The Death Toll from Bursting Bubbles and Balanced Budget Worship

May 08, 2014

A new study on the reduction in mortality rates in Massachusetts following the implementation of RomneyCare has received a great deal of attention. The analysis finds a substantial reduction in mortality rates associated with the extension of insurance. Furthermore, it identifies this reduction with lower death rates from treatable conditions, like heart disease.

Based on this analysis, some people have pointed to the additional deaths that we can expect to see in states that refuse to expand their Medicaid programs. This refusal stems from the opposition of Republican officeholders at the state level to cooperate with the Affordable Care Act (ACA). Since the Supreme Court decision made it optional for states to expand their Medicaid program, most of the states that are under Republican control have refused to do so.

While it is worth calling attention to the cost in human lives of this decision, it is also possible to use the new study to make a more bipartisan condemnation of public policy. The Great Recession was the result of decisions by leaders in both political parties to set the economy on a path of bubble-driven growth. In this sense they share responsibility for the downturn that followed the collapse of the housing bubble.

They also share responsibility for the failure to provide adequate stimulus to boost the economy back to full employment. We have known at least since Keynes wrote the General Theory in the 1930s how to pull an economy out of a severe downturn: spend money. We tested this theory with massive spending during World War II which pushed the unemployment rate down to 2.0 percent.

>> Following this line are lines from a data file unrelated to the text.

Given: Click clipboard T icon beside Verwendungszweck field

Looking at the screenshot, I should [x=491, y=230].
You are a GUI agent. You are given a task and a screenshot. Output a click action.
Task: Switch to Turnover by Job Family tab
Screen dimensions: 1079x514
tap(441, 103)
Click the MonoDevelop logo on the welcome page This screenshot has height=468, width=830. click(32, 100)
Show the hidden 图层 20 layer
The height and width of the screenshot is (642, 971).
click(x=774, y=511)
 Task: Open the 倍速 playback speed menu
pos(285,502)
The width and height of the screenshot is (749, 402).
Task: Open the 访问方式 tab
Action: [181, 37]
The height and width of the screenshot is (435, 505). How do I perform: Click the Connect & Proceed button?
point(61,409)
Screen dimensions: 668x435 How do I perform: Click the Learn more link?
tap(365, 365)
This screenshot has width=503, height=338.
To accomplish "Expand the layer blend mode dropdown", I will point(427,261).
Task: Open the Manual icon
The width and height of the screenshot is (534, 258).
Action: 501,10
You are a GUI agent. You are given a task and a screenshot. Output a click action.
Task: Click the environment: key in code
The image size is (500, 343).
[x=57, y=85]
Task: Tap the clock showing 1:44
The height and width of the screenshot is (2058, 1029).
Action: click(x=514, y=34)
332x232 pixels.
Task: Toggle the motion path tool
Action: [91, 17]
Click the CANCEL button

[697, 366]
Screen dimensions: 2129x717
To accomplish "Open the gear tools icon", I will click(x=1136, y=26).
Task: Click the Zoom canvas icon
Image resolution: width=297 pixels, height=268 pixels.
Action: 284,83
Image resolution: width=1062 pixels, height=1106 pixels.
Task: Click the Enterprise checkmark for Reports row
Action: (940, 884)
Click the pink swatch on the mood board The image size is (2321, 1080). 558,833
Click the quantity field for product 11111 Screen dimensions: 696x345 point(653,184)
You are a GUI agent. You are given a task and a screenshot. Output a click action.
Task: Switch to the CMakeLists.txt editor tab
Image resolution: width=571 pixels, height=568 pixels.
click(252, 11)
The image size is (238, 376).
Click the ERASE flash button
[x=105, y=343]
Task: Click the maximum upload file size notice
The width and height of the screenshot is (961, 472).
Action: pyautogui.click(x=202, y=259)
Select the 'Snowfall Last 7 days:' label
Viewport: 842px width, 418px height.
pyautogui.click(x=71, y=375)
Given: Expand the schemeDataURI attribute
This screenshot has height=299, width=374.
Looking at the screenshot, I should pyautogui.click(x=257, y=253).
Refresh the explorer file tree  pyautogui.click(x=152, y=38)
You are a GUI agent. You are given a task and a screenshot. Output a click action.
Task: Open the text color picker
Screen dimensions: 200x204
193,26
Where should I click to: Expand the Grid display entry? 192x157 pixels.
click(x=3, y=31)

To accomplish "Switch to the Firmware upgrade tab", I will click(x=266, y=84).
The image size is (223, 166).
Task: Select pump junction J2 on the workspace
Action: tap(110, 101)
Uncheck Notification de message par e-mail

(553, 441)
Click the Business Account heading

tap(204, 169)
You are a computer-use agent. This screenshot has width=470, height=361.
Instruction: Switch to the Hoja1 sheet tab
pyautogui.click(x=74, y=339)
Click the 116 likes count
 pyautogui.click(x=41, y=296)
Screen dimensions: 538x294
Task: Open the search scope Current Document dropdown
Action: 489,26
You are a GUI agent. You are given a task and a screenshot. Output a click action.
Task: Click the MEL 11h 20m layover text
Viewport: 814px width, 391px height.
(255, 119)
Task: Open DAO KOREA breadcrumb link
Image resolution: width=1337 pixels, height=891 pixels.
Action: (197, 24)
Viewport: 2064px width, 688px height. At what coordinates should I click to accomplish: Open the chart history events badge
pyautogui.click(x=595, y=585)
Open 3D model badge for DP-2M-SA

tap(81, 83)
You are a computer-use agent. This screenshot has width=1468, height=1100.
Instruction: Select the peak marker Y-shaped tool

However spending to grow the economy and create jobs is not on the political agenda in Washington. There is a cult of balanced budgets, which argues that we need to keep our deficits down even in a period of high unemployment. Followers of this cult are content to keep millions of people unemployed or underemployed so that we can have lower budget deficits.

According to this new study, the folks pushing lower budget deficits are also prepared to see thousands of people die. The reason is that we know that fewer people have health insurance coverage during periods of high unemployment. And from this study, we know that people without health insurance coverage are more likely to die.

The exact impact of unemployment on coverage is difficult to determine. Most of the people who have insurance who are below age 65 (the cutoff for Medicare eligibility) are covered through their employer or the employer of a family member. This means that when more people have jobs, more people will have insurance. However, fewer employers are covering people, which is a factor going in the opposite direction over time.

If we look at the period before the downturn, the number of people with coverage through an employer had been rising consistently. It went from 177.4 million in 2003, the year when the economy first began adding jobs following the prior recession, to 179.0 million in 2007.

It is reasonable to assume that this number would have at least stayed constant had the economy not collapsed the following year. As a result of the recession the number of people insured through an employer fell to 169.4 million in 2010, before recovering somewhat to 170.9 million in 2012, the last year for which data are available.

Some of the people who lost employer-based coverage were able to get government insurance, primarily Medicaid. However many were not. The number of uninsured rose by 5.9 million in 2010 compared to where it had been in 2007.

Based on the Massachusetts study we can also attach an additional number of deaths to this rise in the number of the uninsured. This is shown in the figure below.

 

 

insurance-recession 8295 image001

                                        Source: Census Bureau and author’s calculation.

 

Applying the estimate from the Massachusetts study of one additional death for every 840 uninsured people, there would have been 6980 additional deaths in 2010 as a result of the downturn. The cumulative total of additional deaths for the years 2008 through 2012 would be 23,620. If 2013 is similar to 2012 in terms of the number of uninsured, the total additional death count through 2013 would be close to 28,000.

These numbers are obviously crude estimates. Many factors other than insurance will have affected death rates in these years, including other effects of the downturn. But the Massachusetts study gives us a basis for projecting the cost in human lives of the downturn and the prolonged period of high unemployment that followed.